EXTRAIT CHOISI:
Par ailleurs, le décret d'avance ouvre des crédits sur la mission Agriculture, pêche, alimentation, forêt et affaires rurales à un double titre : le traitement des conséquences sanitaires d'une pollution environnementale survenue dans le département de la Loire en août 2008 (8,4 millions d'euros d'AE et de CP) ; la poursuite du soutien à la filière bois dans le cadre de la prise en charge des conséquences de la tempête Klaus de janvier 2009 (43,8 millions d'euros d'AE).

L'organisation de la campagne de vaccination contre la grippe A nécessite, quant à elle, une ouverture de crédits de 25 millions d'euros sur le programme Coordination des moyens de secours, qui a déjà bénéficié de 15 millions d'euros versés depuis la dotation pour dépenses accidentelles et imprévisibles par décret du 21 octobre dernier. Le coût global de la grippe A est considérable puisque, sans même évoquer les effets indirects sur la vie économique, on estime à plus d'un milliard d'euros les dépenses liées à cette pandémie, charge à répartir entre l'assurance maladie et l'État. S'y ajoutent les frais supportés par les collectivités territoriales, par exemple pour acquérir des masques de protection.

Dernière ouverture sur le budget général prévue dans le décret, les AE du programme Presse seraient majorées de 25 millions d'euros, afin de compléter le financement de l'aide exceptionnelle en faveur des diffuseurs de presse. Cette aide s'inscrit dans l'ensemble de mesures annoncées en janvier 2009 à l'issue des états généraux de la presse écrite. Les crédits viennent s'ajouter aux 150,8 millions d'euros d'AE et de CP déjà ouverts par la loi de finances rectificative du 20 avril 2009. Comme souvent avec ce type de dispositif, le coût de l'aide a été initialement sous-évalué, faute de définition précise des diffuseurs de presse susceptibles d'en bénéficier. Alors que cette aide devait concerner environ 7 000 diffuseurs de presse (soit une enveloppe de crédits de 27,6 millions d'euros), environ 14 500 bénéficiaires apparaissent aujourd'hui éligibles. C'est, une fois de plus, la preuve des insuffisances des évaluations préalables.

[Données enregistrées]
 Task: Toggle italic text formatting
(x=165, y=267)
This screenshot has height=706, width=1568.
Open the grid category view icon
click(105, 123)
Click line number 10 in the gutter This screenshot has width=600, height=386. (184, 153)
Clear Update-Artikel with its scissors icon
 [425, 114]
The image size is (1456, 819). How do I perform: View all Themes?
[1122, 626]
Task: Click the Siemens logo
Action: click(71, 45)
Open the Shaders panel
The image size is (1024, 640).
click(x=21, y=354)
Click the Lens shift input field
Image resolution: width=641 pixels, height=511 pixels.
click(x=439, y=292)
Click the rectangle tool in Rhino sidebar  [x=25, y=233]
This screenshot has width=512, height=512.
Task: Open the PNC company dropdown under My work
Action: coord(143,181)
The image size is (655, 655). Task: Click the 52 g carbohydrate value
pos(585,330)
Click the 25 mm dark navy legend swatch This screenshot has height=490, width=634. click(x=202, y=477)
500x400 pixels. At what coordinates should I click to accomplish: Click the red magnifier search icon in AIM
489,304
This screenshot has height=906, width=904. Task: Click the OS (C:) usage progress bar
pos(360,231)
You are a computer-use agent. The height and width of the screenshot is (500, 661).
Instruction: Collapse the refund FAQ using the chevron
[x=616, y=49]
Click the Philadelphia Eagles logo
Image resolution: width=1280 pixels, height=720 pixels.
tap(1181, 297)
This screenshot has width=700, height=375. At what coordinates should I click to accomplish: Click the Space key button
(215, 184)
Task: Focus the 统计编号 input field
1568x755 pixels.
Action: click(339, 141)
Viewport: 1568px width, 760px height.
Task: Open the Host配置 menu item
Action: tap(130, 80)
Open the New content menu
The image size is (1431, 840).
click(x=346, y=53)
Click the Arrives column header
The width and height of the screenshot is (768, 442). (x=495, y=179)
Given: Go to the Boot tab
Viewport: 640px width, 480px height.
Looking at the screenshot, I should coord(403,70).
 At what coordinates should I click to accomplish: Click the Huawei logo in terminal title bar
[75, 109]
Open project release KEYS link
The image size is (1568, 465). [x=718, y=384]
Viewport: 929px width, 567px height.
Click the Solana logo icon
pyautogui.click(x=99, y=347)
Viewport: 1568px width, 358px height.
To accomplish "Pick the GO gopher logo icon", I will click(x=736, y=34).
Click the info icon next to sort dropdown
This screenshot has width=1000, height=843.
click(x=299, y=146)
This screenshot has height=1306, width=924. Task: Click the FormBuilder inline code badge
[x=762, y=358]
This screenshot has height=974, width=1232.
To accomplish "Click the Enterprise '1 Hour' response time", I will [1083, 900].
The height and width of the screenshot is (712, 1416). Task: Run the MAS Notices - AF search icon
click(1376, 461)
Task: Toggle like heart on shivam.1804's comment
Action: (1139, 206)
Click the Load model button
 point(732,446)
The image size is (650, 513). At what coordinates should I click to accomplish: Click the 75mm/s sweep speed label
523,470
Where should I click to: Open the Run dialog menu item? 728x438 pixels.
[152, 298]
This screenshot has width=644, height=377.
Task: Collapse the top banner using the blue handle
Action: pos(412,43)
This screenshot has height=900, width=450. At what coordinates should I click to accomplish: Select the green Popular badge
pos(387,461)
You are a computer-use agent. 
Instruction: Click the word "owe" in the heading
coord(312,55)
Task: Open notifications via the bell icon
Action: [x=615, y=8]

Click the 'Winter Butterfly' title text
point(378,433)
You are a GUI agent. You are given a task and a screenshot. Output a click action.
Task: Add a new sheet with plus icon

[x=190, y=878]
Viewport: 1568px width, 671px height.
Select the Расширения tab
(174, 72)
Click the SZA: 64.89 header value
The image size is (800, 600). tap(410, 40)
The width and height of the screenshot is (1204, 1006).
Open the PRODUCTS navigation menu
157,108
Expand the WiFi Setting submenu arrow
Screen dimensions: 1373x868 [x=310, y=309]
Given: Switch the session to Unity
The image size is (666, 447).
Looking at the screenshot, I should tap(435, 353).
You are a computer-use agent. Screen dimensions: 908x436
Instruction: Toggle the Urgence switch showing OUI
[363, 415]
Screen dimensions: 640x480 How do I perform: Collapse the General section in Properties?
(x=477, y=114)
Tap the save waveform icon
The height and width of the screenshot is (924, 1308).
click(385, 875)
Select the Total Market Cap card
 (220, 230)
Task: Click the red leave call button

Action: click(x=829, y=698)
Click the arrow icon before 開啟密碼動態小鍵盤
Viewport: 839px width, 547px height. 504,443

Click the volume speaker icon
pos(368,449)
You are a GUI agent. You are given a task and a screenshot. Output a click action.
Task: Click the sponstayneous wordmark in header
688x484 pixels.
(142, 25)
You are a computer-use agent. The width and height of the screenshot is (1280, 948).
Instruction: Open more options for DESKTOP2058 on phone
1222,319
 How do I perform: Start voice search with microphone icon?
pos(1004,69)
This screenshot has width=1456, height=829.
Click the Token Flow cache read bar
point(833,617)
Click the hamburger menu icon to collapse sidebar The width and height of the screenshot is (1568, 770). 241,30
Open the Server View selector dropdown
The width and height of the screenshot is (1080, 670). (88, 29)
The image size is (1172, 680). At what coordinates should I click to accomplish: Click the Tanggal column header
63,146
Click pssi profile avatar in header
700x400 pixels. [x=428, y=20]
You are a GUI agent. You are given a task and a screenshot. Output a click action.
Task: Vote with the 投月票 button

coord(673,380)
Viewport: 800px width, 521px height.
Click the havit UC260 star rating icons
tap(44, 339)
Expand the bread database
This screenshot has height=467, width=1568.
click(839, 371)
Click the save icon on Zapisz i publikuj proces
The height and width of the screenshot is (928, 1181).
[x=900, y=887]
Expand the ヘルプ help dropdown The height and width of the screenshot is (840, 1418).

CONSIGNE:
Recopiez le passage de l'extrait sur le décret d'avance qui va de « Par ailleurs, le » jusqu'à « millions d'euros d'AE). » inclus. Les entrées n'ont aucun lien avec l'extrait.

EXERCICE CORRIGÉ:
Par ailleurs, le décret d'avance ouvre des crédits sur la mission Agriculture, pêche, alimentation, forêt et affaires rurales à un double titre : le traitement des conséquences sanitaires d'une pollution environnementale survenue dans le département de la Loire en août 2008 (8,4 millions d'euros d'AE et de CP) ; la poursuite du soutien à la filière bois dans le cadre de la prise en charge des conséquences de la tempête Klaus de janvier 2009 (43,8 millions d'euros d'AE).